Die drei Figuren sind es, die bei 100 Dinge am Ende auch am meisten im Gedächtnis bleiben. Nicht nur, dass sie alle sich merklich weiterentwickeln, sondern ihr Weg führt sie jeweils an einen sehr unterschiedlichen Tiefpunkt, an dem die drei Hauptakteure Florian David Fitz, Matthias Schweighöfer und Miriam Stein sichtlich glänzen können. Dass Schweighöfer dabei gegen sein Image als oberflächlicher Schönling anspielt, dem alles gelingt und dem es an nichts fehlt, ist nicht nur eine gute Idee, sondern sorgt auch für einige unerwartet amüsante, selbstironische Momente. Dass die Chemie zwischen Toni und Paul auf der Leinwand funktioniert, ist ein nicht zu unterschätzender Pluspunkt.
Tritt der einflussreiche Boss eines nicht näher benannten Großkonzerns mit dem Namen David Zuckerman auf, ist sonnenklar, worauf der Filmemacher anspielt. Und das nicht nur auf Grund der körperlichen Ähnlichkeit zu Mark Zuckerberg. Aber so richtig die Aussagen dazu und hinsichtlich des Konsumverhaltens sind, in vielerlei Hinsicht macht es sich 100 Dinge merklich zu einfach. Paul als Selbstversorger zu porträtieren, der sich auf das Wesentliche konzentriert und neu entdeckt, was man zum Leben tatsächlich benötigt, in allen Ehren. Doch er kommt nie an den Punkt, an dem er etwas außer der Reihe auch benötigen würde. Wie wäre es, wenn er überraschend krank wird und Medizin braucht? Oder um Hilfe für seine Großmutter zu holen, sein Mobiltelefon benutzen wollte, das jedoch nicht verfügbar ist? Florian David Fitz will zeigen, dass man das Leben auch ohne die Vorzüge und Fortschritte moderner Errungenschaften bestreiten kann, und entlarven, wo und wie sie die Menschen davon abhalten, das Entscheidende zu erkennen und glücklich zu werden. Nur ist eine Lösung so oberflächlich wie die vermeintlich oberflächliche Gesellschaft, die er kritisiert.

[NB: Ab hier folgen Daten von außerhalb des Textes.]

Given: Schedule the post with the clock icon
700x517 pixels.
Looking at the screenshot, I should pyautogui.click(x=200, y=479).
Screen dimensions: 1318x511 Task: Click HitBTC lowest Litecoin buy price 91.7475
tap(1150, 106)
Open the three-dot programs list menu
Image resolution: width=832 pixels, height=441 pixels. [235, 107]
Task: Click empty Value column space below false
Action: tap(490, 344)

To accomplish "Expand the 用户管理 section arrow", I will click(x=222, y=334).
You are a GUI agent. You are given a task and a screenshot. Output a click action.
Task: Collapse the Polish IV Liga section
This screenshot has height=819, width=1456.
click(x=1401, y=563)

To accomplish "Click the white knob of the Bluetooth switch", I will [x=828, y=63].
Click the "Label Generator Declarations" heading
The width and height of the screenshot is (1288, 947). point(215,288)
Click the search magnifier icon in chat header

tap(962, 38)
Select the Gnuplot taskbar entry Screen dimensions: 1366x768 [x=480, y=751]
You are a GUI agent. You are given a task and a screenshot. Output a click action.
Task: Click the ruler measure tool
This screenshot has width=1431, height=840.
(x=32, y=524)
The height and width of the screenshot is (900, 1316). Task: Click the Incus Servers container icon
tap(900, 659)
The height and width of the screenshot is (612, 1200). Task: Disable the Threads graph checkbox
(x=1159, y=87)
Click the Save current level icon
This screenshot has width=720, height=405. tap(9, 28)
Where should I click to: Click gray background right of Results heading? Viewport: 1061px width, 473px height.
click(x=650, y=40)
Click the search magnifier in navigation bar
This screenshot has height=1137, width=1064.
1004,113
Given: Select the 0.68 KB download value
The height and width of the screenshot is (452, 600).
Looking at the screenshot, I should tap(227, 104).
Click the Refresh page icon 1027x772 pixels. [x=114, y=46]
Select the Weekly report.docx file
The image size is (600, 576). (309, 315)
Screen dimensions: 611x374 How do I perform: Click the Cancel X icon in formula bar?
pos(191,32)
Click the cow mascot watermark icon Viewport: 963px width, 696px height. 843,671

Seine Aussage hat auch deshalb einen Beigeschmack, weil sie ungeachtet der Tatsache, dass sie durchaus richtig sein mag, sehr plakativ vorgetragen wird und neben materiellen Gütern auch Lebensmittel und sonstige Lebensweisen abdecken möchte. Erzählen die Figuren auf der Leinwand dann von Konsumverzicht, während sie perfekt gekleidet und gestylt das Aussehen und die Ausstrahlung der Hipster-Generation verkörpern, erweckt das den Eindruck, als würden sich die Macher selbst nicht ernst nehmen. Wie sollte es das Publikum dann können.
Fazit:
In den ersten Minuten finden sich Paul und Toni in der Gesellschaft vieler Start-up-Unternehmer wieder, woraufhin Paul meint: „Die sehen alle aus wie wir – ich dachte, wir sind was Besonderes?“. Es ist nur eine von vielen Aussagen, mit denen Drehbuchautor und Regisseur Florian David Fitz ins Schwarze trifft. Er kleidet seinen dritten Film in chice Bilder, alle Momente sind tadellos umgesetzt. Es ist beinahe, als würde man ein Lifestyle-Magazin einer jungen, modernen Großstadt anschauen. Nimmt man dazu die Aussagen zum Konsum und dessen Oberflächlichkeit, die gleich mehrmals von den Hauptfiguren in einem Monolog in die Kamera gesprochen werden, dann ist es, als wollten die Macher ihre Botschaft dem Publikum auf einem Silbertablett ins Gesicht schreien. Gerade dadurch wird allerdings der Mangel an Authentizität deutlich. Sieht man darüber hinweg und ist bereit, sich unterhalten zu lassen, ist 100 Dinge vielleicht gerade in der Vorweihnachtszeit, in welcher der Konsum erfahrungsgemäß auf die Spitze getrieben wird, eine gute Erinnerung, dass all diese Sachen, die es zu kaufen gibt, allein nicht glücklich machen. Und auch wenn Florian David Fitz‘ Komödie ein ausgesprochen weihnachtliches Flair fehlt, ein wenig besinnlich stimmt sie allemal.